Post by findingblanks »

“Just to clarify, if it is not already clear - I am saying this observation of present thinking cannot be done in principle.”

Yes, when we define things in this manner, I fully agree that the prior activity can never - even in principle - be the object of observation or thought form.

And I finally have my Khulewind back so I’ll share his comments on this topic. I share them not to set up an either/or approach to the question, but just to show that there are other ways of carving into the issue, each highlighting slightly different aspects. If somebody prefers one modality of expression this need not mean they are simply disagreeing or claiming the other is completely wrong or misunderstanding the other.

To be clear, I personally prefer the way Khulewind reads the distinctions in this case. It captures more of my experience and it captures more of the connections I see in the text (PoF) itself. However, I also don’t fully agree with everything he says. I quote him (and Steiner) here because, well, you asked and now I have the digital copy in hand. Also, I think he states this clearly and deserves credit because he certainly wrote this before I had heard of Steiner.

The first quotation begins with Steiner:

“The difficulty of grasping the essential nature of thinking by observation lies in this, that it has all too easily eluded the introspecting soul by the time the soul tries to bring it into the focus of attention. Nothing then remains to be inspected but the lifeless abstraction, the corpse of living thinking.”

Khulewind points out that here, at this point in the later chapters, Steiner uses the word ‘difficulty,’ rather than impossibility.

“Note that mention is again made of the difficulties in experiencing thinking in the present, but it is not set aside as impossible, as in the quotation from the third chapter.”

Steiner clearly recognized that thinking is what makes possible the observation of the thought-corpse or lifeless abstraction.

In your examples and comments to me you also are very clear about the observation we can make being that of the finished abstraction.

Steiner says:

“If we only look at this abstraction, we may easily find ourselves compelled to enter into the mysticism of feeling or perhaps metaphysics of will, which, by contrast, appear so ‘full of life.’ We should then find it strange that anyone should expect to grasp the essence of reality in
mere thoughts.’”

Steiner is aware that strong feelings and strong impulses of will will capture our priorities if we only have lifeless abstractions to compare them to. And Steiner even can sympathize with the person who is making such a comparison and the way they would call it ‘mere thoughts’. But he goes on:

“But if we once succeed in finding life in thinking, we shall know that swimming in mere feelings, or being intuitively aware of the will element, cannot even be compared with the inner wealth and self-contained yet ever active experience of this life of thinking, let alone ranked above it. . .”

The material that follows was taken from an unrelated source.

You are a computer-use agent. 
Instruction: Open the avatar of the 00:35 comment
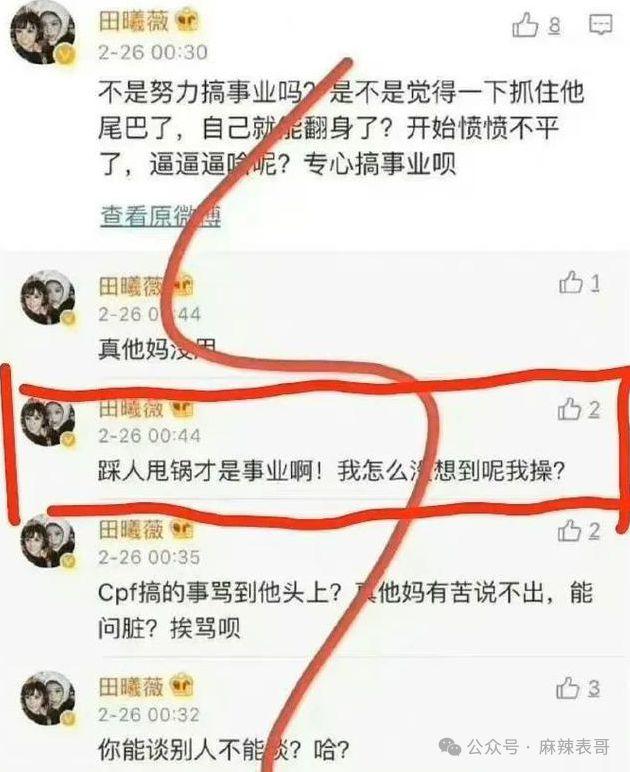click(48, 542)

The ‘experience’ Steiner mentions here is a present experience of nothing other than thinking as the self-sustaining activity that it (and only it) is. I know some Anthroposophists that take Steiner's use of 'finding' to indicate an abstract intellectual process of inference, but to me it is very clear that this 'finding' is a direct grasping and cognizing rather than an intellectual inference or speculation.

And then Steiner presents us with this notion of how we can ‘turn’ towards and away from this living present thinking. Obviously ‘turn’ is a metaphor but I am very glad he uses it. Khulewind’s comments are in the brackets.

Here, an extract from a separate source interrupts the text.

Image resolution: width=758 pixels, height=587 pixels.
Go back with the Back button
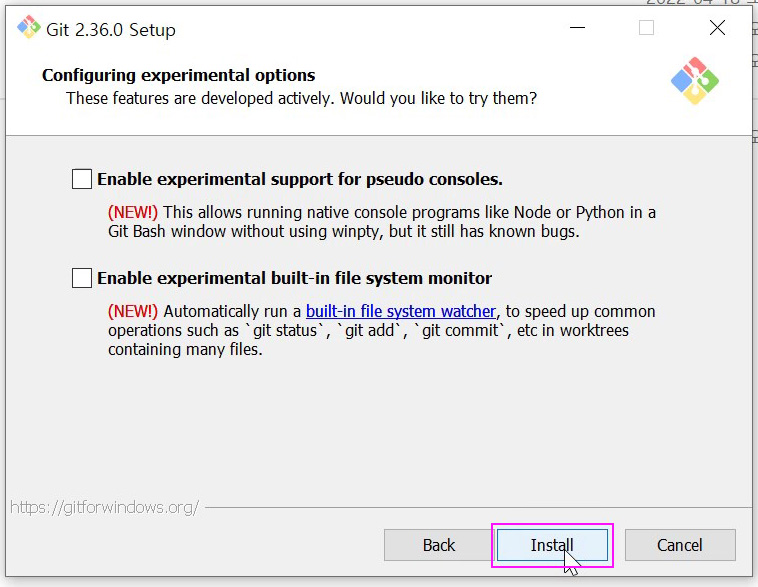click(x=438, y=545)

“If we turn towards thinking in its essence [i.e., the living, not the past thinking], we find in it both feeling and will, and these in the depths of their reality [feeling that perceives, will that perceives]; if we turn away from thinking towards “mere” feeling and will, we lose from these their true reality. If we are ready to experience thinking intuitively, we can also do justice to the experience of feeling and will. . .”

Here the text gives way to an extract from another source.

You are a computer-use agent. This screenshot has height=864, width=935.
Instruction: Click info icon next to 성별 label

Okay and then Khulewind goes on to say:

“The attentive reader will realize that these sentences do not deal with the observation of past thinking (thoughts), but rather speak of the experience of present, living thinking.”

Steiner goes on:

“A proper understanding of this observation leads to the insight that thinking can be directly discerned as a self-contained entity.”

And I assume you and I both agree that when Steiner says ‘thinking can be directly discerned’ he is not saying that we can make a good inference about thinking or grasp an intellectual concept about it, but, rather, he is pointing to a present cognitive activity. The ‘insight’ is not the same kind of ‘insight’ people refer to when they have a web of finished concepts about some event or phenomena. The ‘insight’ is the very present activity that Steiner is distinguishing from observing abstract thoughts.

Again Steiner:


“When we observe our thinking, we live during this observation directly within a self-supporting, spiritual web of being. Indeed, we can even say that if we would grasp the essential nature of spirit in the form in which it presents itself most immediately to man, we need only look at the self-sustaining activity of thinking. . .”

And Khulewind and I are inclined to point to ‘during this observation’ as the key distinction Steiner is making between all other observations and when we grasp thinking itself in the present.

And then I’ll finish Khulewind’s comments when he explains why Steiner’s earlier comments about the impossibility of objectively contemplating our active thinking do not contradict Steiner claim that we must directly grasp thinking in the present rather than its thought product:

“The contrast with the assertion that ‘active production and its objective contemplation’ are mutually exclusive could not be more decisive. In reality there is no contradiction here at all, since intuitive experience is neither objective contemplation (“standing over against”) nor “observation” in the usual sense, but rather is presence, presentness in the activity, the unmediated experience from within...”

I can’t stress enough that the importance for me of contrasting these two diverse claims

I am saying this observation of present thinking cannot be done in principle.”
Thinking can observed directly

isn’t to prove one is right and the other is wrong. I simply would want each side to see how the other could have reached their conclusions. That I believe Steiner was indeed saying that thinking can be directly observed as the essential self-sustaining activity of cognition doesn’t mean that I can’t understand why somebody might say that it is impossible to observe present thinking.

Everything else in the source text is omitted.